EXTRAIT =>
______
3.1 Il y a tromperie astucieuse, au sens de l'art. 146 CP, lorsque l'auteur recourt à un édifice de mensonges, à des manoeuvres frauduleuses ou à une mise en scène, mais aussi lorsqu'il donne simplement de fausses informations, si leur vérification n'est pas possible, ne l'est que difficilement ou ne peut raisonnablement être exigée, de même que si l'auteur dissuade la dupe de vérifier ou prévoit, en fonction des circonstances, qu'elle renoncera à le faire en raison d'un rapport de confiance particulier. L'astuce n'est toutefois pas réalisée si la dupe pouvait se protéger avec un minimum d'attention ou éviter l'erreur avec le minimum de prudence que l'on pouvait attendre d'elle. Il n'est cependant pas nécessaire qu'elle ait fait preuve de la plus grande diligence ou qu'elle ait recouru à toutes les mesures possibles pour éviter d'être trompée. L'astuce n'est exclue que si elle n'a pas procédé aux vérifications élémentaires que l'on pouvait attendre d'elle au vu des circonstances. Pour apprécier si l'auteur a usé d'astuce et si la dupe a omis de prendre des mesures de prudence élémentaires, il ne suffit pas de se demander comment une personne raisonnable et expérimentée aurait réagi à la tromperie. Il faut prendre en considération la situation particulière de la dupe, telle que l'auteur la connaît et l'exploite, par exemple une faiblesse d'esprit, l'inexpérience ou la sénilité, un état de dépendance, d'infériorité ou de détresse (ATF 135 IV 76 consid. 5 p. 78; 128 IV 18 consid. 3a p. 20/21; 126 IV 165 consid. 2a p. 171/172 et les arrêts cités).
______
CONSIGNE A =>
Indiquez si chacune des affirmations (i), (ii) et (iii) est conforme à l'extrait, en répondant par oui ou non et en citant les mots exacts de l'extrait qui tranchent.
(i) L'astuce est exclue dès que la dupe n'a pas fait preuve de la plus grande diligence.
(ii) Donner simplement de fausses informations peut suffire lorsque leur vérification n'est pas possible.
(iii) Pour juger de l'astuce, il suffit de se demander comment une personne raisonnable et expérimentée aurait réagi.
______
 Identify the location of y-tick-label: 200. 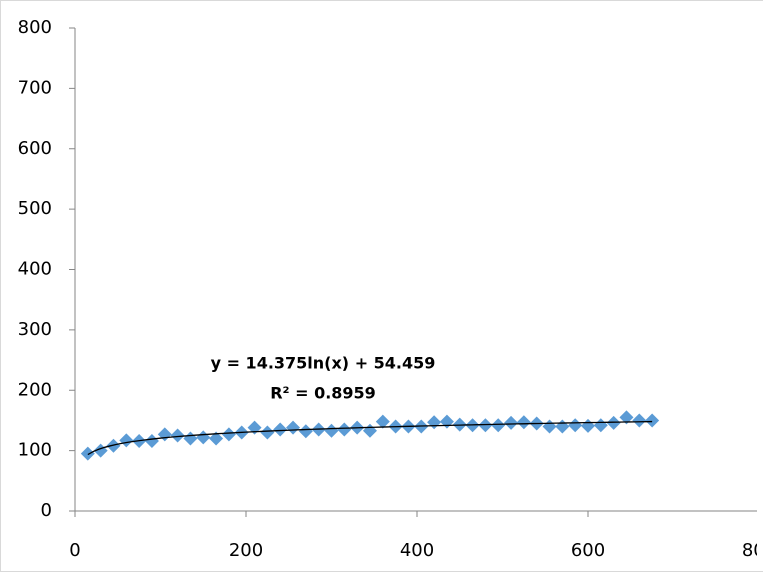
(35, 390).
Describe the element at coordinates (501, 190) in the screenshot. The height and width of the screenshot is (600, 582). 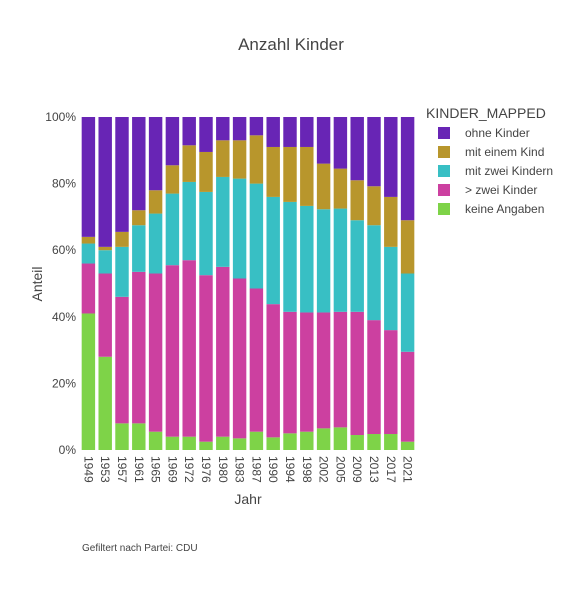
I see `legend-label: > zwei Kinder` at that location.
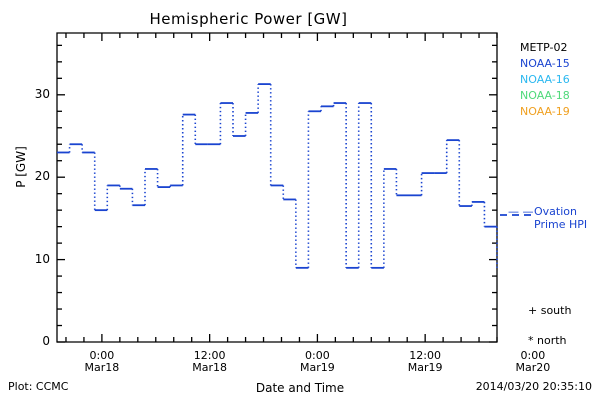  I want to click on marker-legend-south: + south, so click(550, 311).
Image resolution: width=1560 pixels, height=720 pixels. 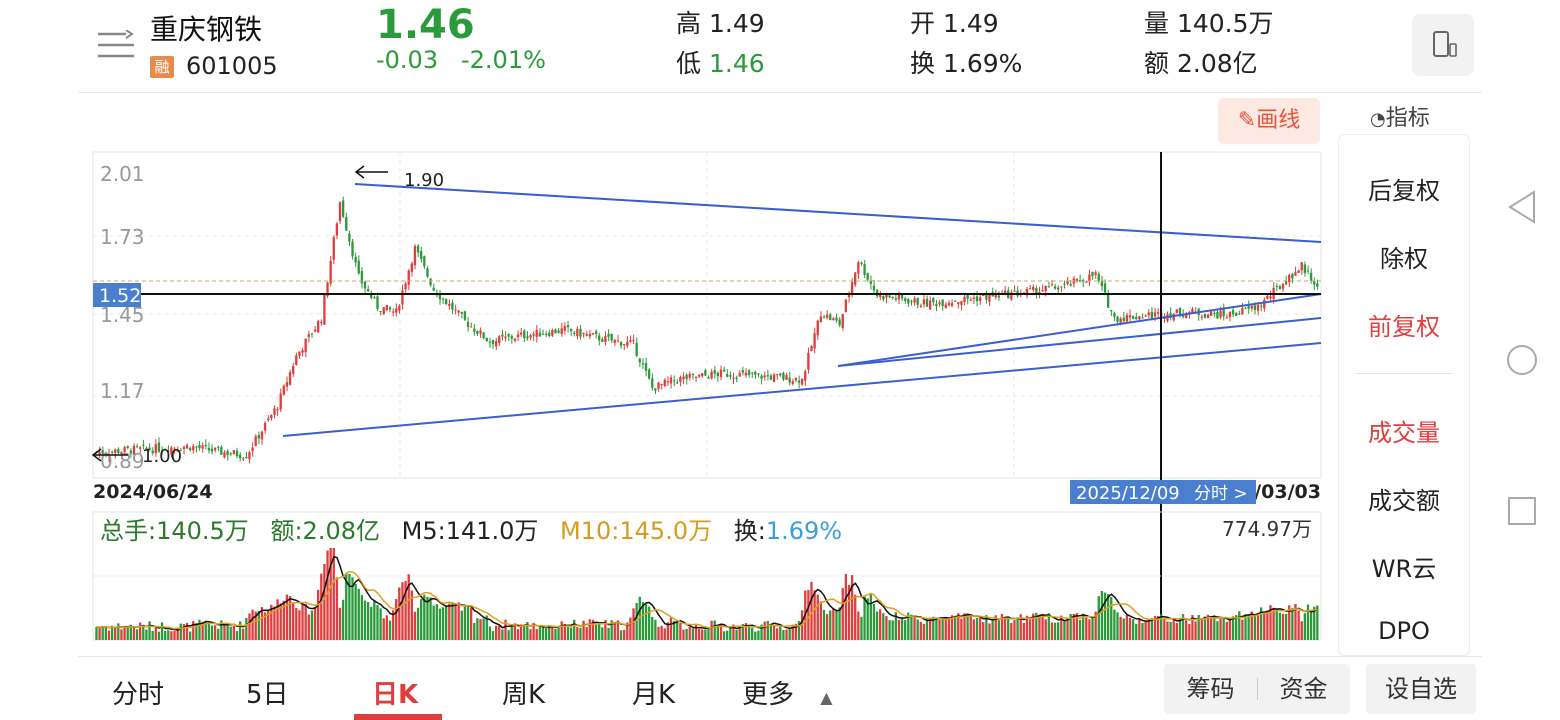 I want to click on side-item-chuquan: 除权, so click(x=1404, y=259).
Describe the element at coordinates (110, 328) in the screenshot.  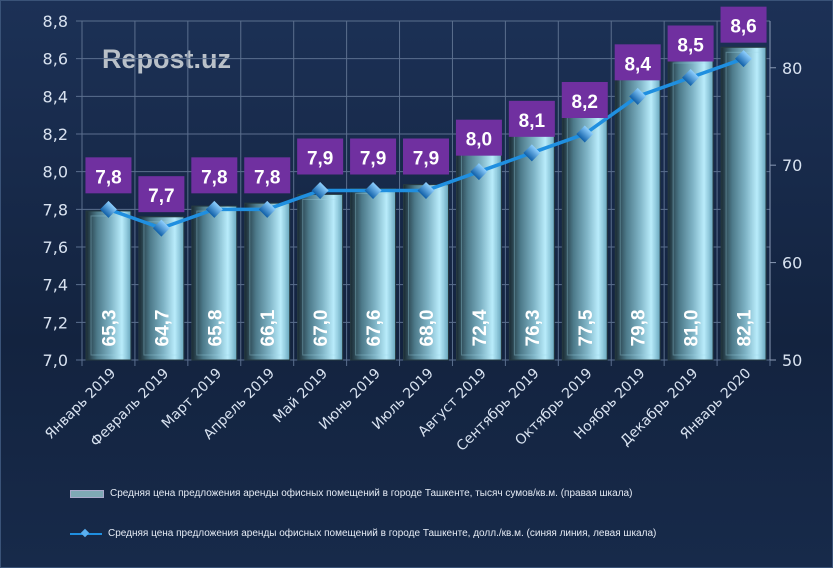
I see `bar-value-label: 65,3` at that location.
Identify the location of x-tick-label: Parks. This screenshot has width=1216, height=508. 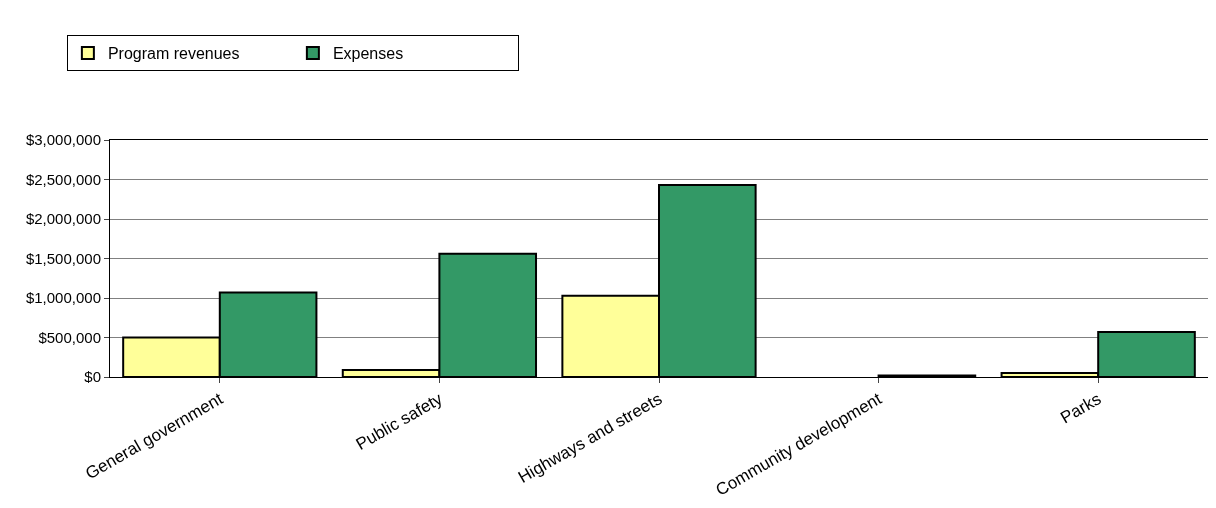
(1081, 408).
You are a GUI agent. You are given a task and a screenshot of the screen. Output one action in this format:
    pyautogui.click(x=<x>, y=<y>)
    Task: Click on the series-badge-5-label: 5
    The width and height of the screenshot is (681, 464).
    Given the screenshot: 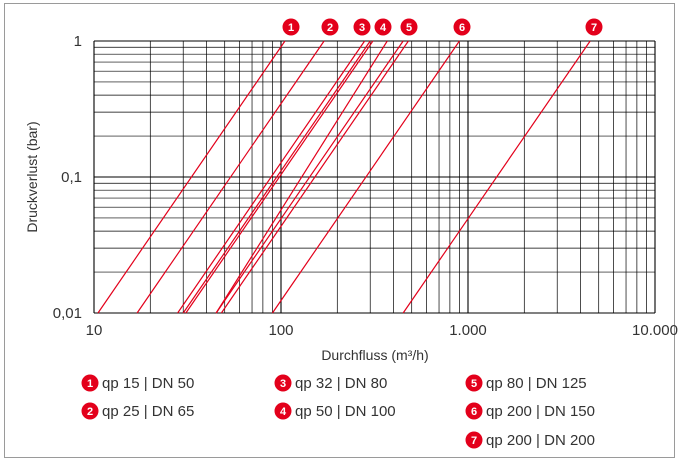 What is the action you would take?
    pyautogui.click(x=409, y=28)
    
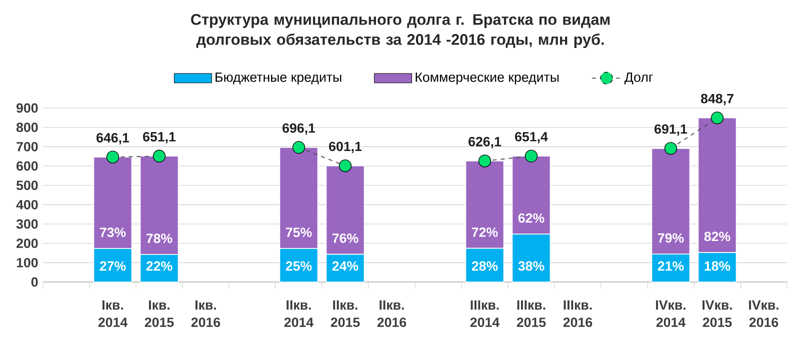 Image resolution: width=801 pixels, height=340 pixels. What do you see at coordinates (159, 239) in the screenshot?
I see `annotation: 78%` at bounding box center [159, 239].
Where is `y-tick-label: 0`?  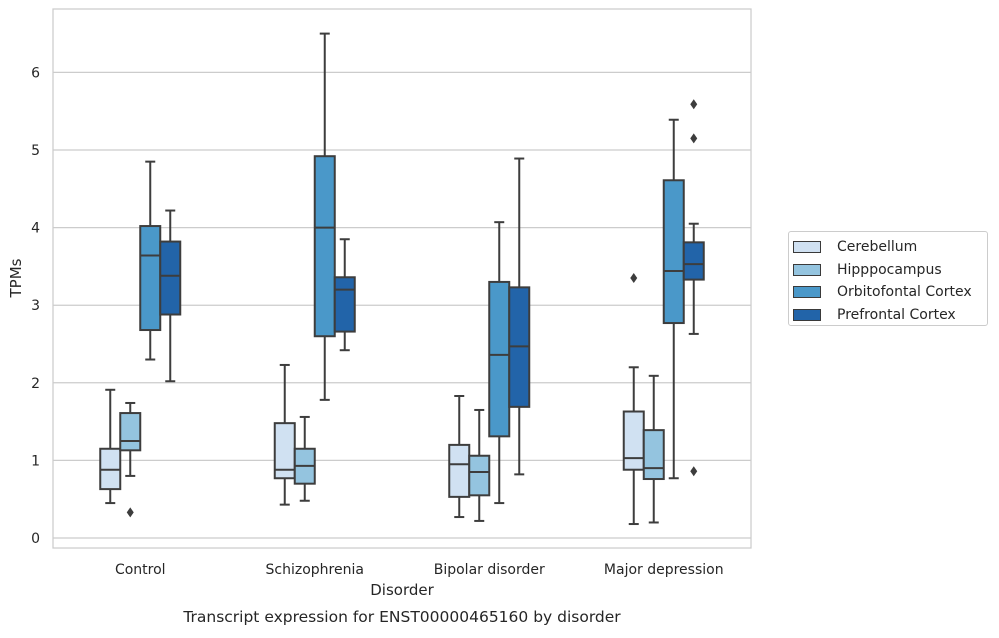
y-tick-label: 0 is located at coordinates (36, 539).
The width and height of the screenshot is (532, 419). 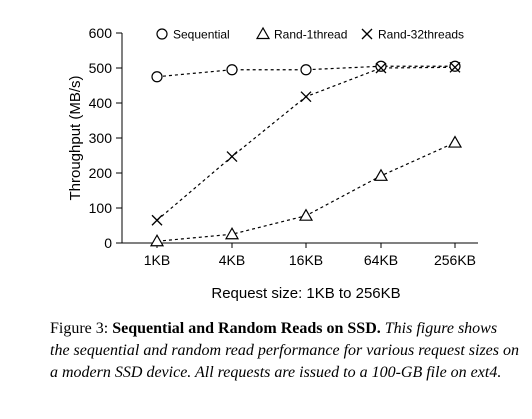 I want to click on legend-label: Rand-1thread, so click(x=310, y=35).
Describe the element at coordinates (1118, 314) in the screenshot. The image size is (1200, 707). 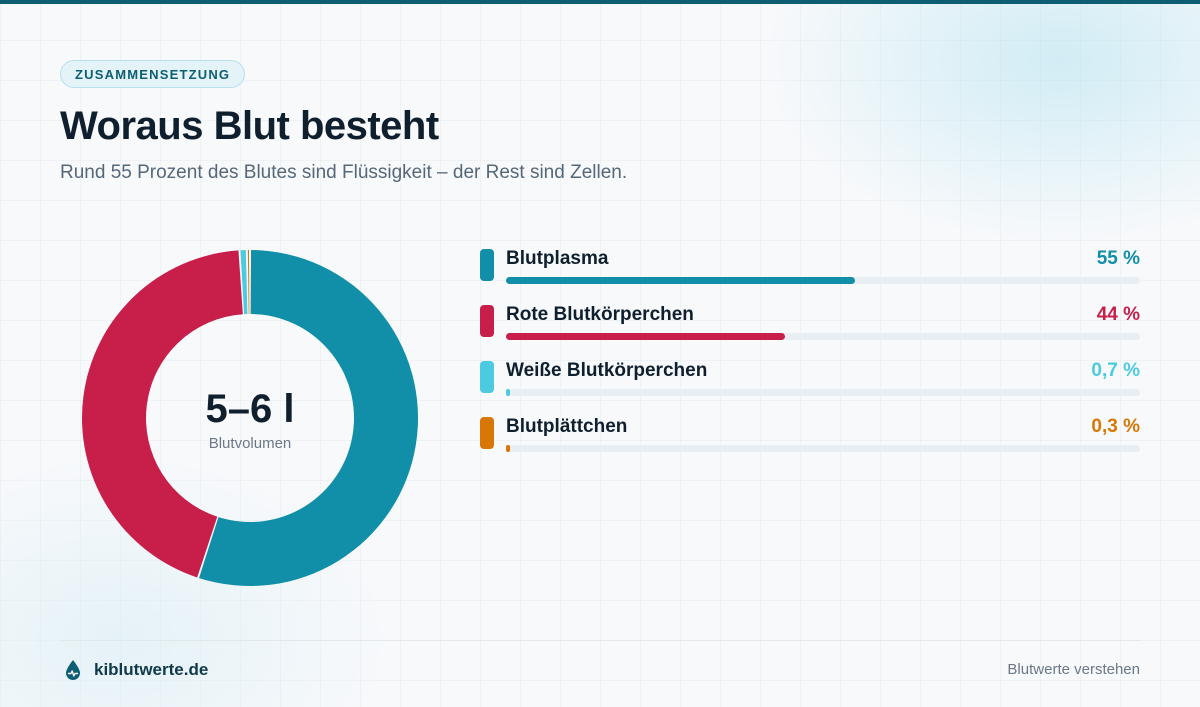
______
CONSIGNE B => Dans la liste ci-dessus, commencez à la ligne qui contient "Identify the location of x-tick-label: Parks." et arrêtez-vous après celle qui contient "(1081, 408).", puis rendez ces lignes sous forme de liste JSON de chaînes, une chaîne par ligne, sans les lignes vides et sans les images.

CORRIGÉ A =>
(i) Non : « Il n'est cependant pas nécessaire qu'elle ait fait preuve de la plus grande diligence »
(ii) Oui : « mais aussi lorsqu'il donne simplement de fausses informations, si leur vérification n'est pas possible »
(iii) Non : « il ne suffit pas de se demander comment une personne raisonnable et expérimentée aurait réagi à la tromperie »

CORRIGÉ B =>
[
  "Identify the location of x-tick-label: Parks. This screenshot has width=1216, height=508. ",
  "(1081, 408)."
]